Uma terra plana é um plano para a observação (vigilância) de uma potência ex machina, que elimina uma das dimensões do espaço realmente perceptível pelos seres humanos: o mundo vira bi-dimensional, um Plano de Argand-Gauss, cartesiano, perfeitamente esquadrinhável por quem se situa acima da humanidade: tanto o filósofo (que pertence a outra raça de seres, como queria Platão), quanto o deus sobrenatural, um demiurgo capaz de intervir na história e na política, determinando o desfecho dos negócios humanos. Trata-se aqui de um deus filosófico (no original sentido pitagórico-platônico do termo), o artesão divino ou o princípio organizador do universo que, sem criar de fato a realidade, modela e organiza – planificando (atenção para o duplo sentido: tornar plano e ter um plano concebido e executado por uma instância superior) – a matéria caótica preexistente através da imitação de modelos eternos e perfeitos.

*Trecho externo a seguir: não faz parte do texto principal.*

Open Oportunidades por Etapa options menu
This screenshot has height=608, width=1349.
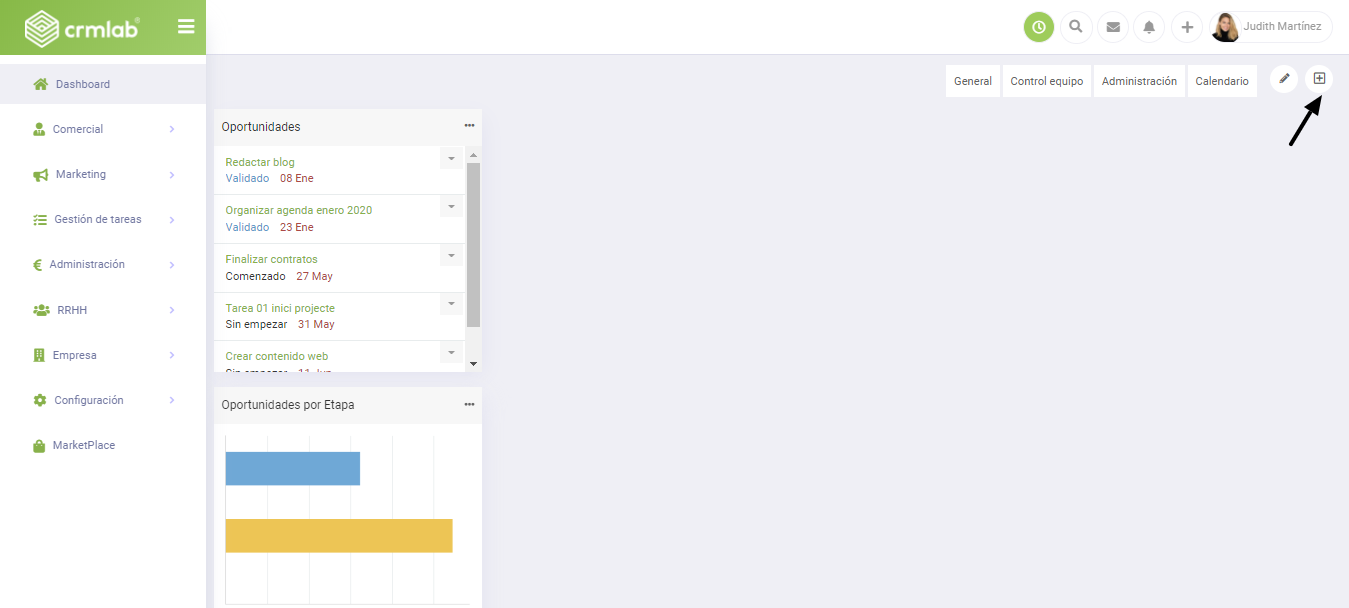[469, 404]
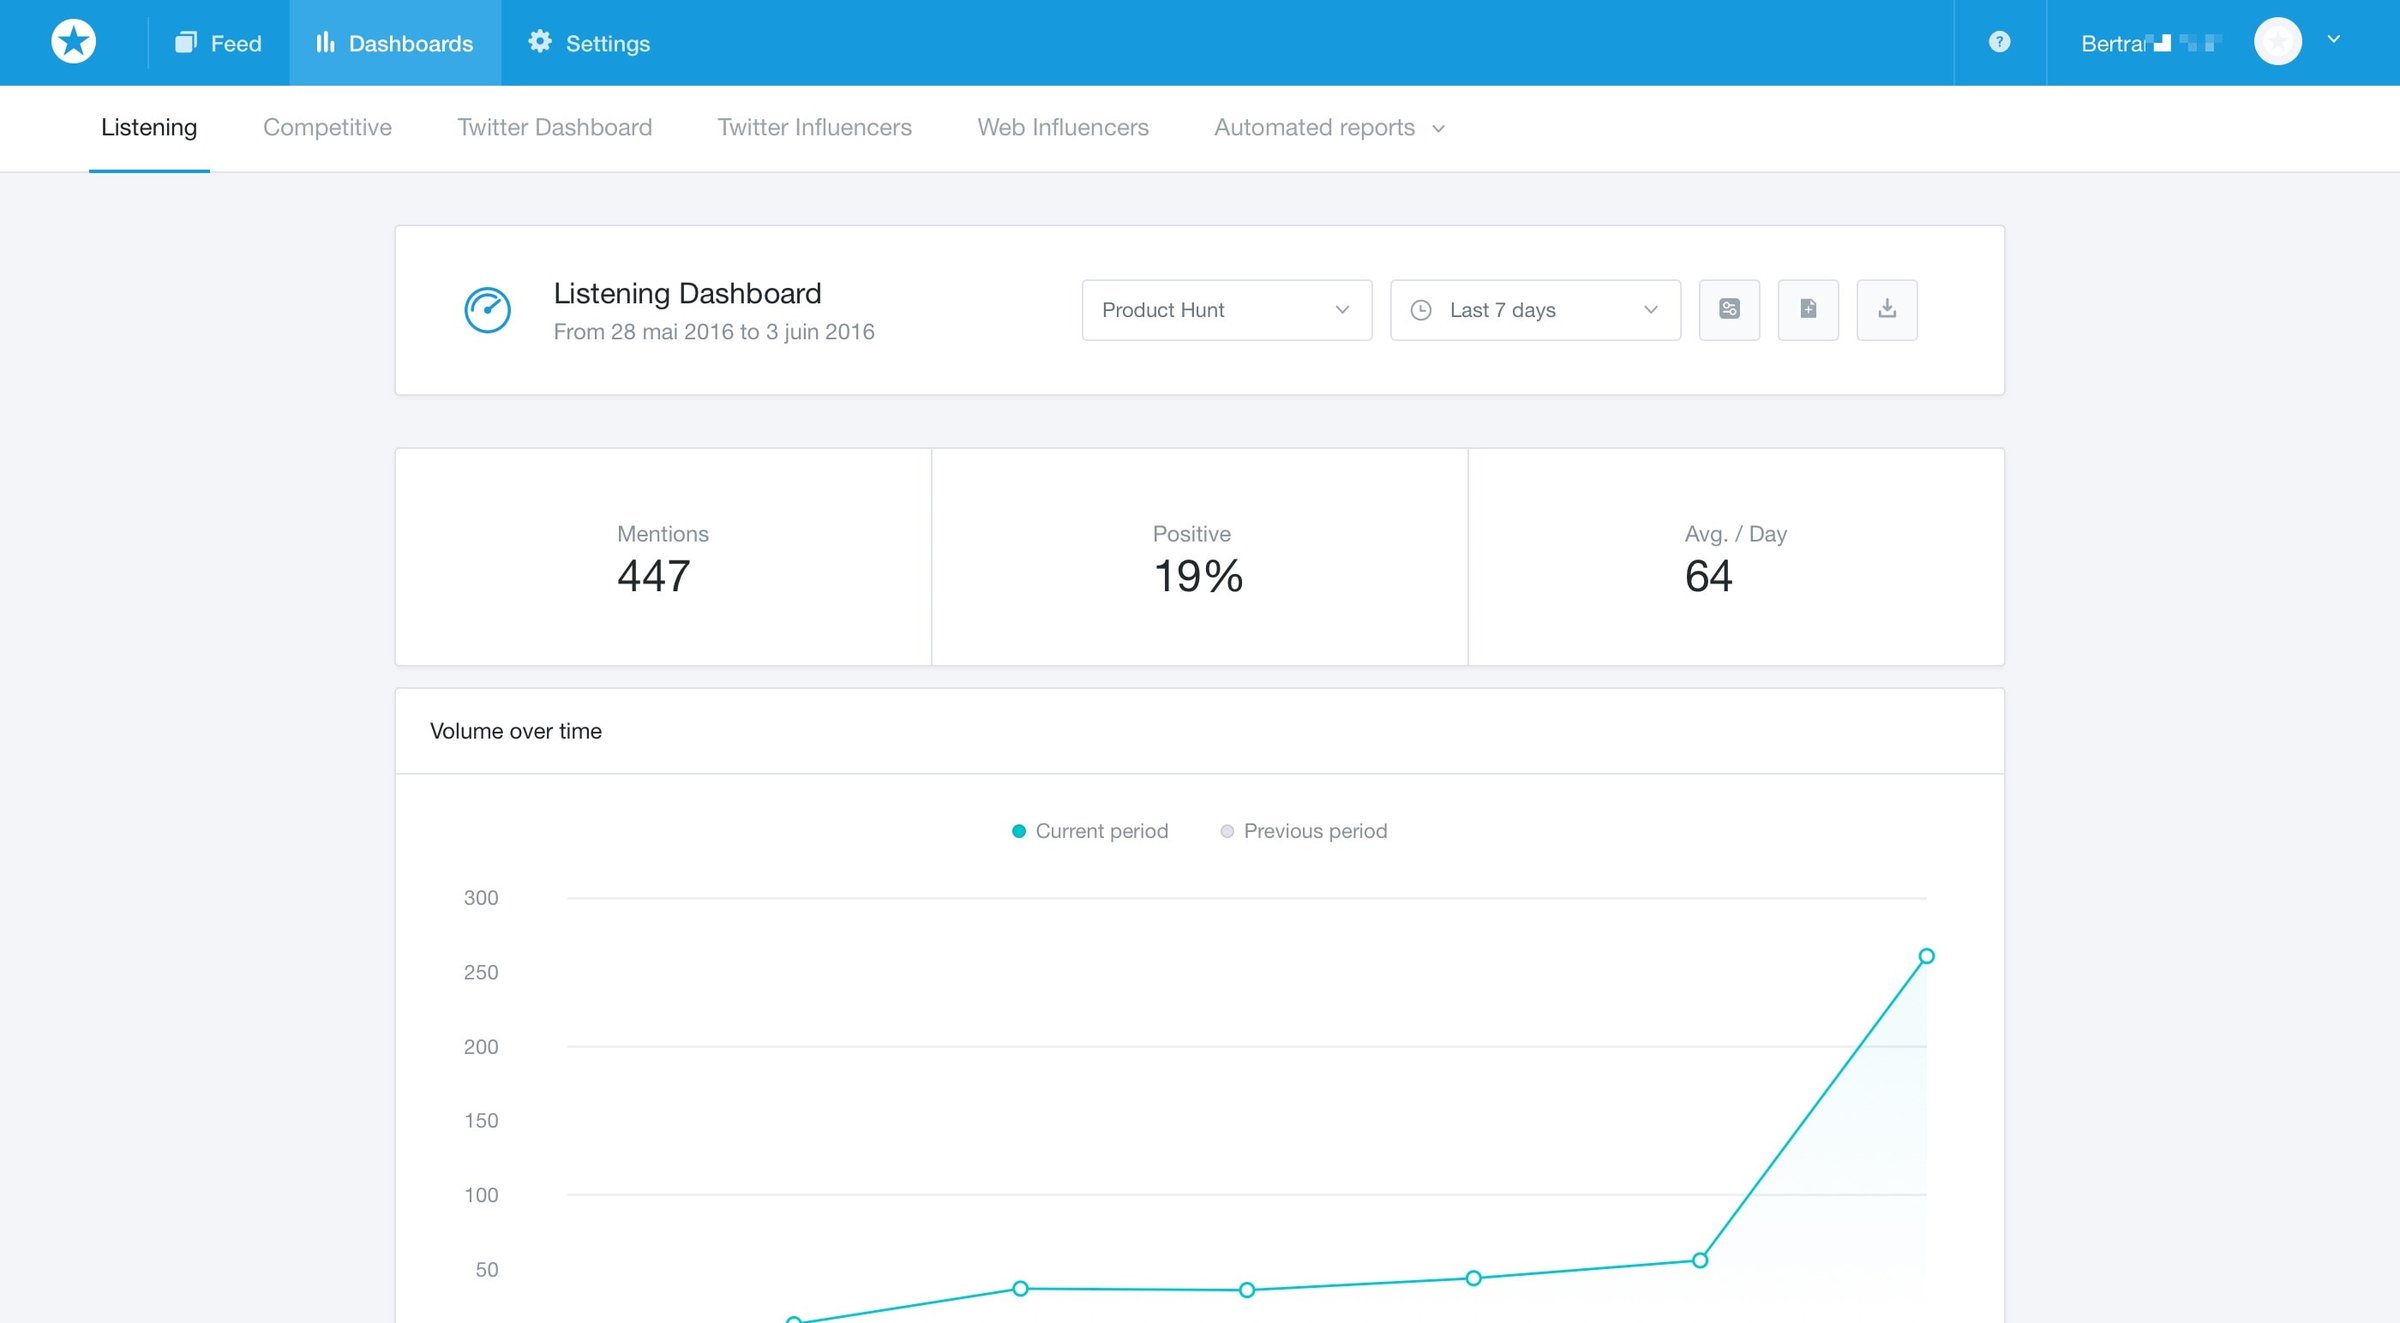This screenshot has height=1323, width=2400.
Task: Click the Listening Dashboard gauge icon
Action: (488, 310)
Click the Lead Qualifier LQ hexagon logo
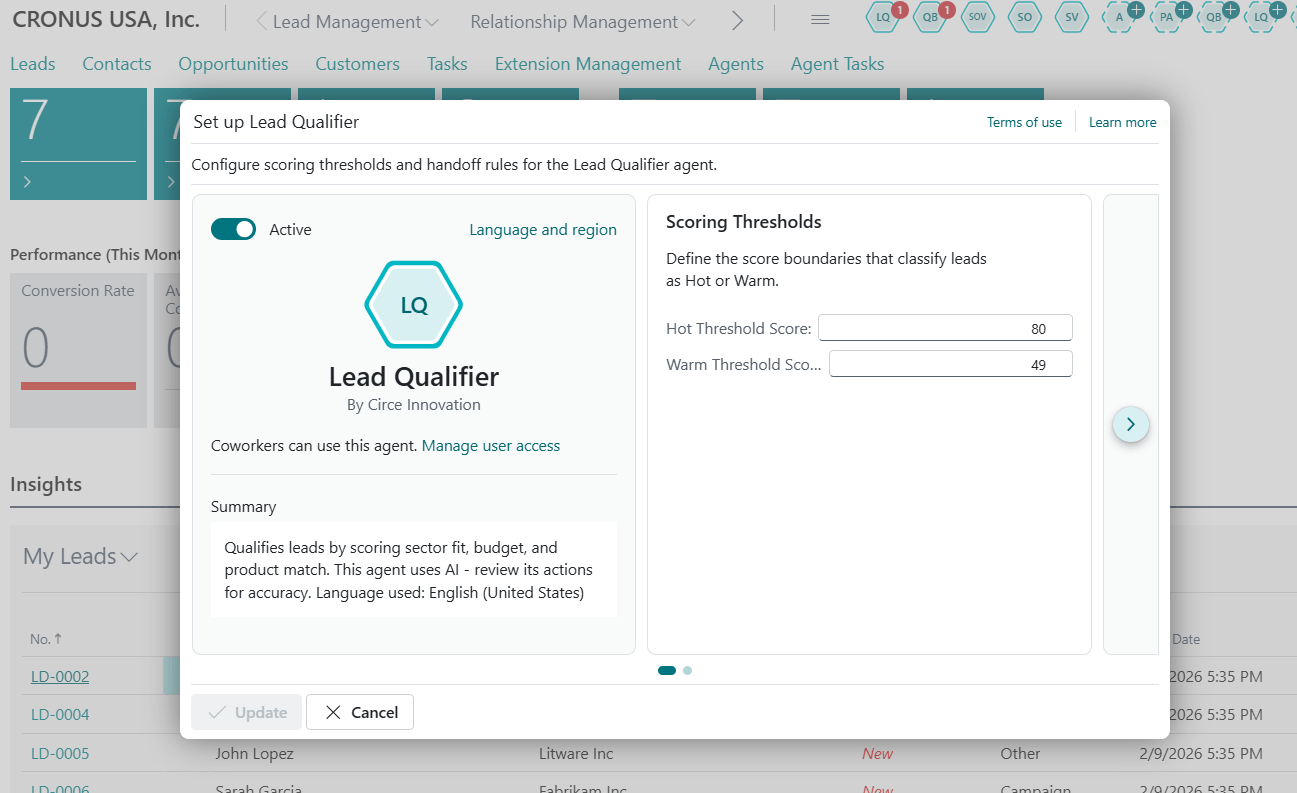The image size is (1297, 793). point(414,306)
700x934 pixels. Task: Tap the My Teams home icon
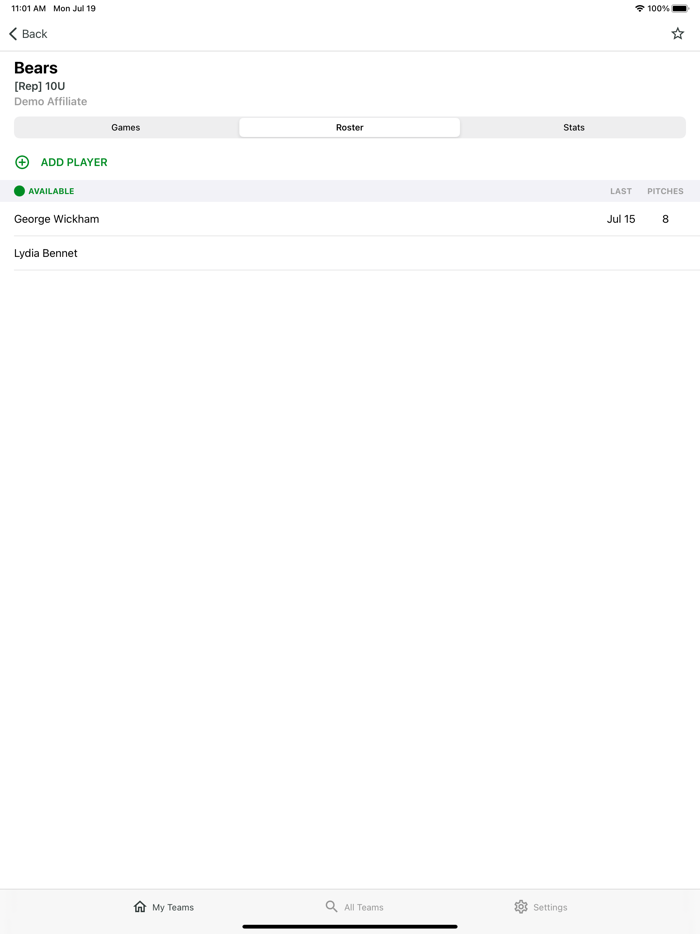pyautogui.click(x=140, y=907)

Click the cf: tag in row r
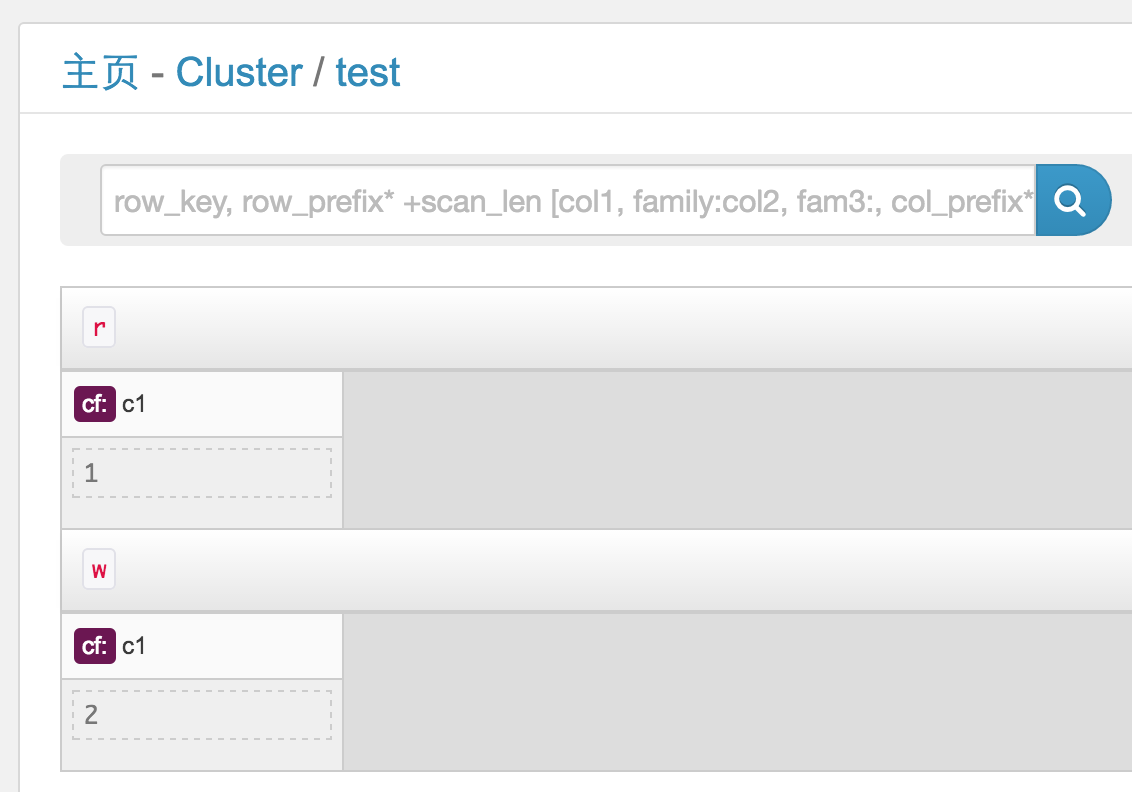click(x=95, y=404)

Não se sabe se as pessoas que divulgam essas ideias-implante têm plena consciência do que estão fazendo. Talvez – para usar uma metáfora contemporânea – os “desenvolvedores da Matrix” tenham alguma consciência disso tudo. Mas a consciência dos replicantes, neste como em outros casos, é irrelevante para explicar comportamentos coletivos. A interação entre iguais clusteriza e fecha os clusters. Assim como os fiéis de uma religião fundamentalista, eles vão confirmando e reconfirmando suas convicções por múltiplos laços de retroalimentação de reforço. A dimensão empírica, a exploração além dos limites das “impressões sensíveis”, é abolida como critério de investigação e validação. O que vale é a corroboração dos pares, em looping. Pronto: está formada a seita dos que professam a mesma fé – e isso basta! Porque para isso existem tais narrativas, não para descobrir ou inventar coisas novas.

A terra plana leva à sociedade fechada, não à sociedade aberta de Karl Popper (1945). Tudo que tem um fim delimitado, uma fronteira, fecha; tudo que interpõe um muro para interromper fluxos, fecha. Funciona como aquelas crenças tribais, míticas, do patriarcalismo dório que ainda revivesciam em Creta e em Esparta e que eram esposadas pelos que odiavam a democracia nascente em Atenas (e que, no caso dos honestíssimos autocratas espartanos, os levaram a apoiar três golpes sangrentos contra o regime de Clístenes, Efialtes e Péricles: em 411, 404 e 401 a.C.).

Por último, a imagem da terra plana se sintoniza com o antiglobalismo. Chega a ser engraçado de tão óbvio: se o globo é esférico… vamos planificá-lo (novamente num duplo sentido).

Querendo ou não seus sectários fiéis, a hipótese delirante da terra plana é funcional para a cruzada de fazer o mundo retrogradar e mergulhar em uma das dark ages que nos assombraram em algum lugar do passado.